═════ Input records

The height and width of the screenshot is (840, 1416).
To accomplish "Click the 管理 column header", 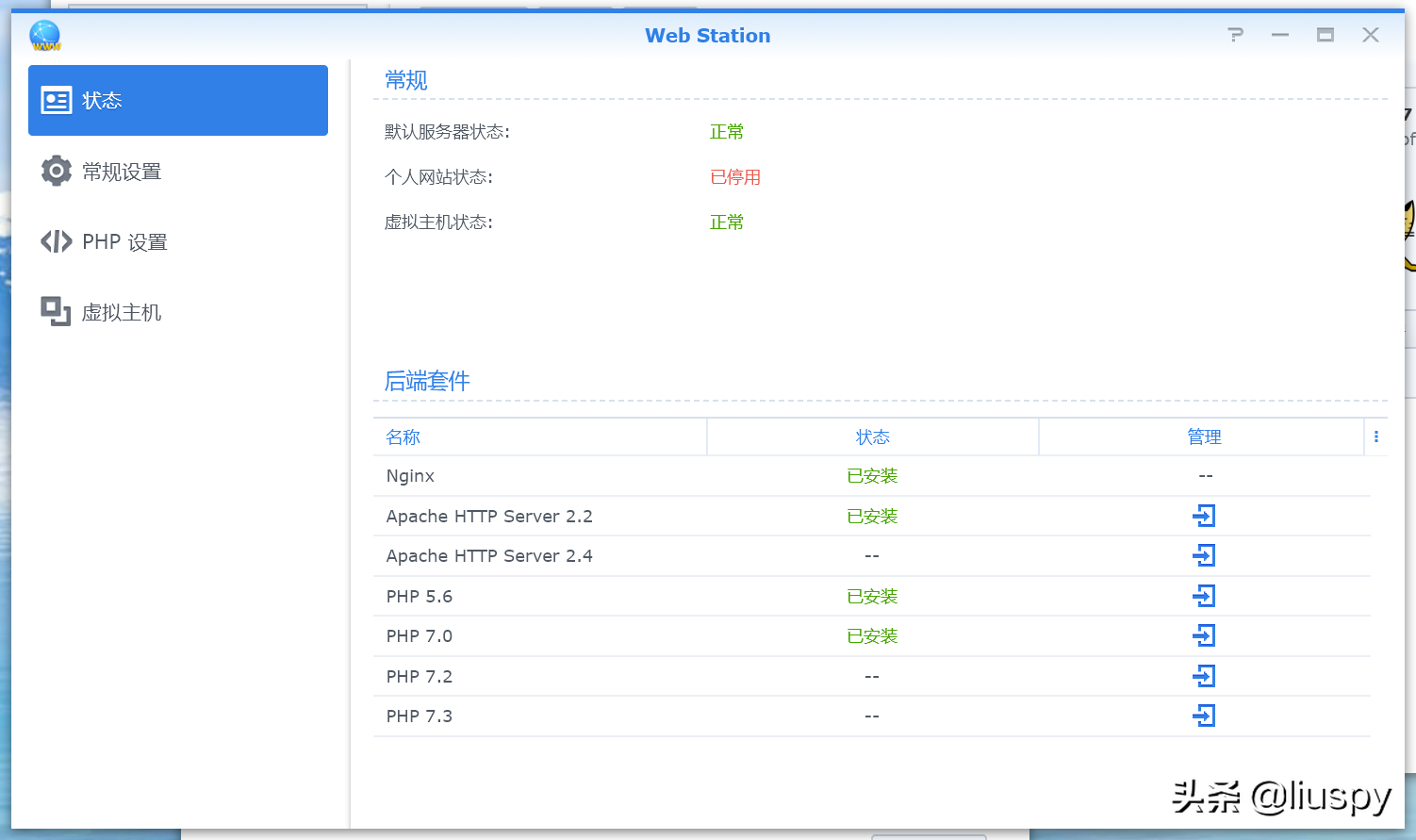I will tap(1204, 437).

══════════
═════ Input records

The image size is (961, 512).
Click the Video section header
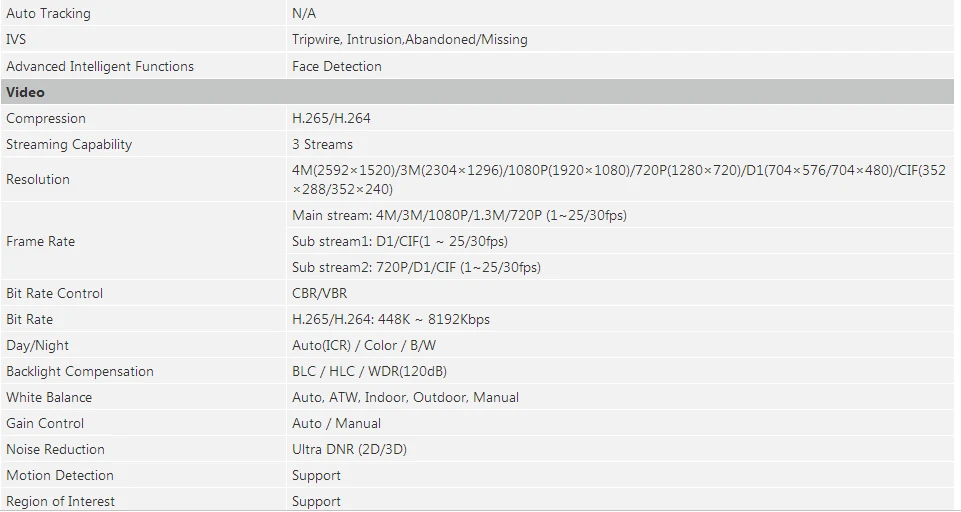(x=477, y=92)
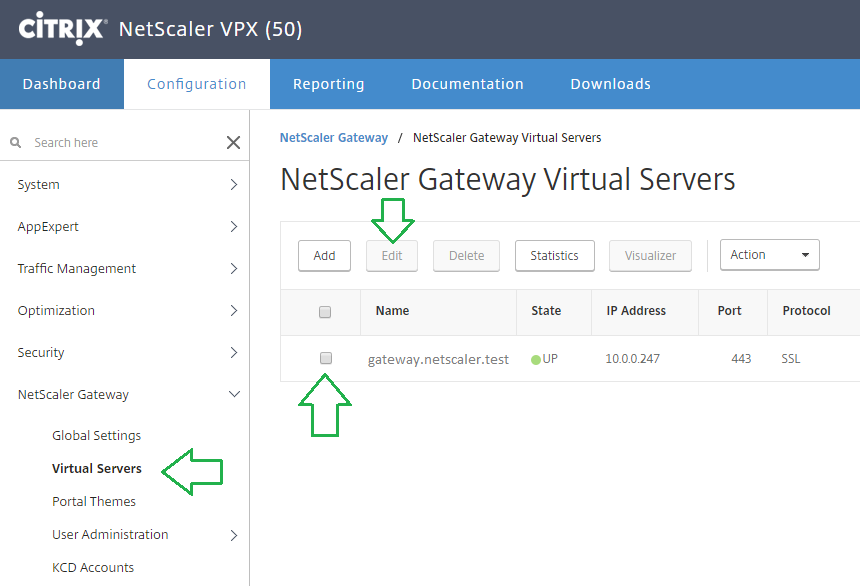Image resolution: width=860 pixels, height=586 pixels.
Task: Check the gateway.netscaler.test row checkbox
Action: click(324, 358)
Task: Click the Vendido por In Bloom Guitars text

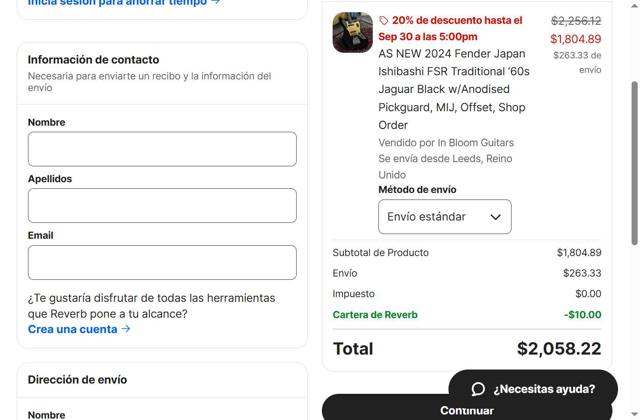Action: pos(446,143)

══════════
═════ Input records

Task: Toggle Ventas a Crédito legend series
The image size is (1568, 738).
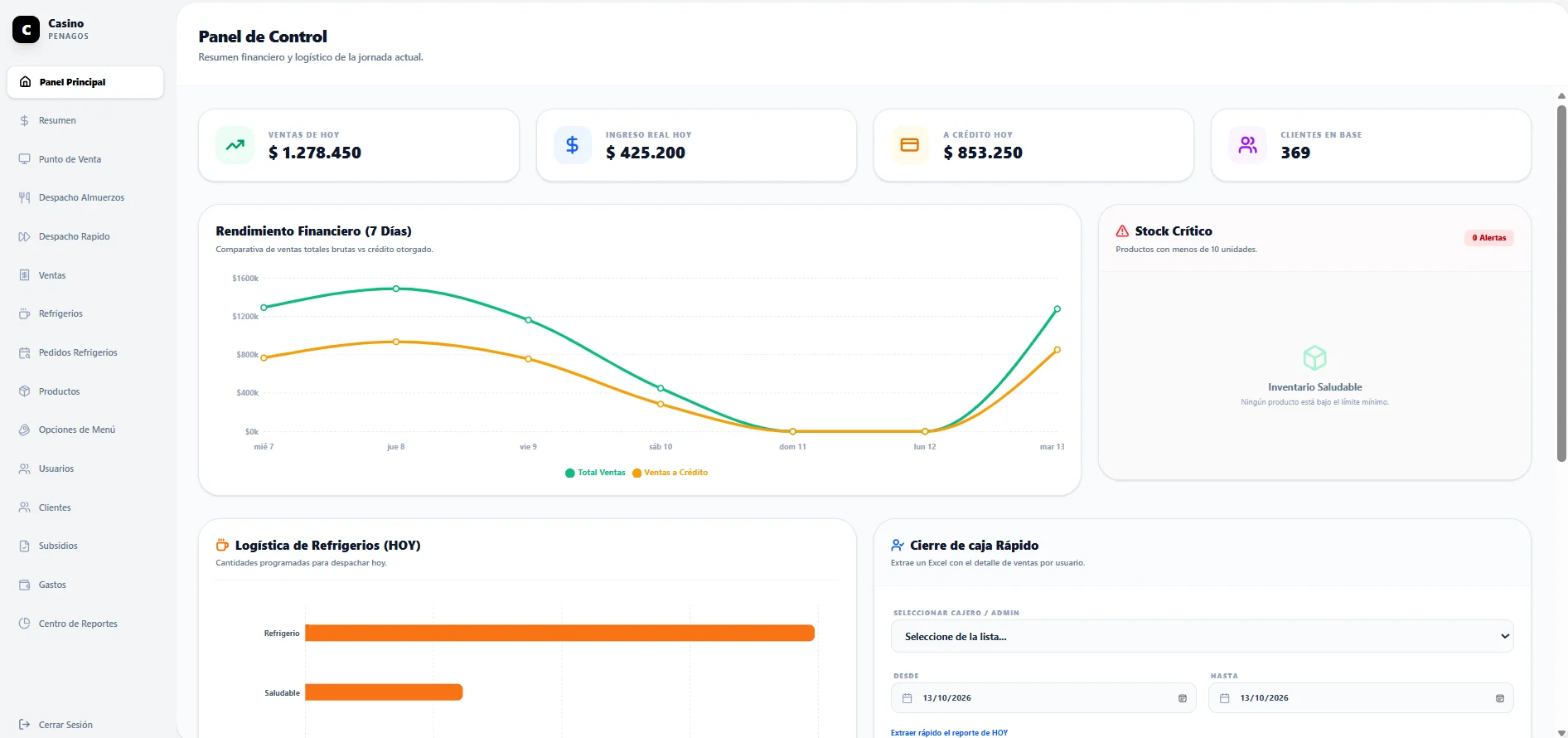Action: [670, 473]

══════════

§ Exercise task
Return the lines of the listing from the line with "Task: Toggle Ventas a Crédito legend series" up to and including the line with "Action: [670, 473]", copied character for character. Leave the pictures out.

§ Worked solution
Task: Toggle Ventas a Crédito legend series
The image size is (1568, 738).
Action: [670, 473]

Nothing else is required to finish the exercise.